王尚志騰的一下紅了眼圈,他狠命的用手搓臉,掩飾自己一瞬間情緒的崩潰和氾濫,他低着頭,不去看別人的表情。
王衛東悶着頭,不說話了,半晌,長長嘆了一口氣,轉身腳步沉重的走出了屋子。
何安安眼尖,看清楚了一直被刁雲鳳緊緊護住的小木桌子上供着的是塊黑色的牌位,上面用紅色的筆工工整整的寫着,黃三太奶之位,堂口的位置掛着的是黃紙,只是普通的供奉,不是要出馬的紅紙。
刁雲鳳沒撒謊,她是真的只想着求子,只是供奉着試試。要真是悟上了這條道,那就不能只是這樣簡單的一個供奉龕桌能答對的了的。
當天掃墓,就王衛東,何建斌還和何安安三個人去了。
王尚志也想跟着去,被王衛東一句話懟了回去:“你姐看到你混成這樣,心裡指不定多不是滋味呢,你老實在家呆着。”臨上山前,又扔下一句:“不行,就去縣裡頭的孤兒院領養回來一個吧,總歸是個念想。”
做爲一個土生土長的農民,王衛東這話算是壓了底線了,農村人最重視傳宗接代,不是自己的血脈收養回家視如己出,滿村子裡也找不出一個能點了頭答應下這事的老人。
王尚志一直壓抑着的情緒瞬間爆發了,三十多歲臨近四十的大老爺們,揚着脖子嚎啕大哭起來。
王衛東出門時,眼圈也是紅的。
家裡出了事,何建斌也不好多呆,再怎麼親近,也畢竟隔着層血脈。
王衛東也不願意讓何安安多接觸這些事,早早的催着他們回了城裡。
從農村回來之後,何建斌揹着人偷偷打聽關於試管嬰兒的事情,有一次他避到院子裡頂着夜風打電話,
被姜媽聽到了。
姜媽挺把這事放在心上的,只不過礙於這事小孩子接觸了不好,這才避過了何安安,同趙迎鬆提了一嘴。

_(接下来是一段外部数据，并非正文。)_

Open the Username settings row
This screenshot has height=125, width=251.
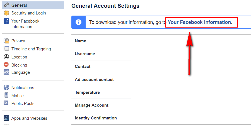(101, 54)
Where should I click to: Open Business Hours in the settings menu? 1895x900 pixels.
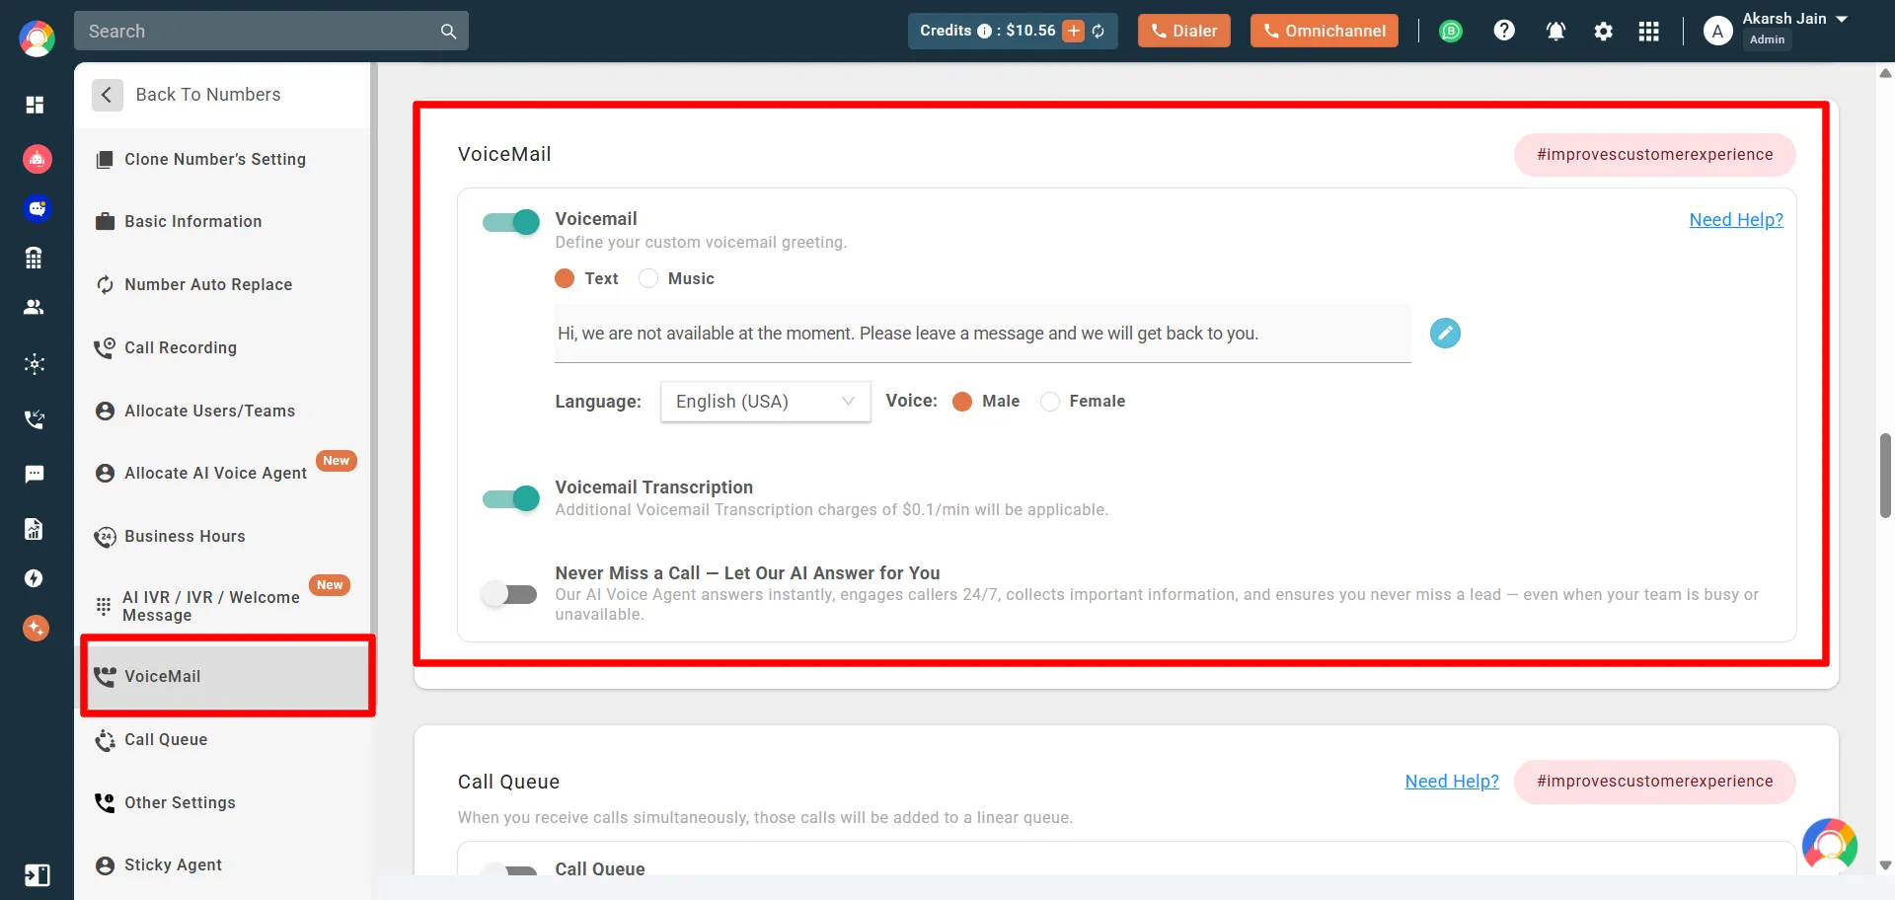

趙迎鬆心裡咯噔一下,表面上把話題繞開了,私下裡說給了方慧敏。
方慧敏聽到這個消息,先是一愣,隨後馬上否決了何建斌想要四胎的念頭,她還年輕,想生孩子,隨時都可以,何建斌身體一直也沒什麼毛病,年前剛體檢完,各項指標都正常。
這事是幫着別人問的,能讓何建斌這麼上心的人一共也沒幾個,扒拉手指頭都能算得出來,但是這幾家都有孩子啊,個別沒孩子的,連婚都沒結呢,孩子的事有什麼可急的?

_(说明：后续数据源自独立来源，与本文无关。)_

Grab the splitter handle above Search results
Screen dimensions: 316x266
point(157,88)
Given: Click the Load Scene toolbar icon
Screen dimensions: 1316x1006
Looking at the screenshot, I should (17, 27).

方慧敏惦記着這事,晚上睡覺時,狀似無意的同何建斌閒聊:“建斌,你說我朋友可真是好命,過了年遇到的都是好事,我聽了都替她高興。”
何建斌習慣睡前翻會書,聽到方慧敏的話,他把注意力從書頁上轉移開:“什麼事?”
方慧敏笑眯眯的, 看上去心情特別好:“是我的一個高中同學,關係以前挺好的,後來淡了,不過也算是朋友。今天聽我另一個朋友說起,她結婚這麼多年了,一直想要孩子都沒有。我那個朋友不是婦科大夫麼,聽說這事後,給聯繫的市醫院,幾個月前才做的試管嬰兒,沒想到上個月真來了消息說是懷上了,還是對雙胞胎。”
何建斌聽到這話,原本軟綿綿靠在牀頭上的身體騰的直立起來,有些激動的問道:“你哪個朋友是婦科大夫?以前怎麼沒聽你提起過?”
“就是婭珍啊,你忘了?上個月我們還約着一起逛街,回來時趕上你下班,過來接我時你們還打過招呼呢。”方慧敏說的這事是真事,人也是真人,不過她原本只是想拿這事引出何建斌的話,沒想到還真壓對了。
何建斌知道這事瞞着不行,就把事情經過同方慧敏說了一遍。
方慧敏聽完之後,心裡這叫一個堵挺。
這事不知道也就那麼地了,偏偏她都接話了,現在說不行也晚了。
王尚志那是王夢茹的弟弟,何建斌因爲他的事情廢寢忘食的,還不是仗着王夢茹的關係?
一想到何建斌心裡還有王夢茹,方慧敏胃裡就一陣翻攪,噁心,想吐。
何建斌是真高興瘋了,壓根沒細琢磨,拉着方慧敏,挺激動的說道:“那你明個就趕緊着和婭珍聯繫,把這事定下來啊,真是,我要早知道你有這層關係,我還用得着這麼愁麼!真是太好了。”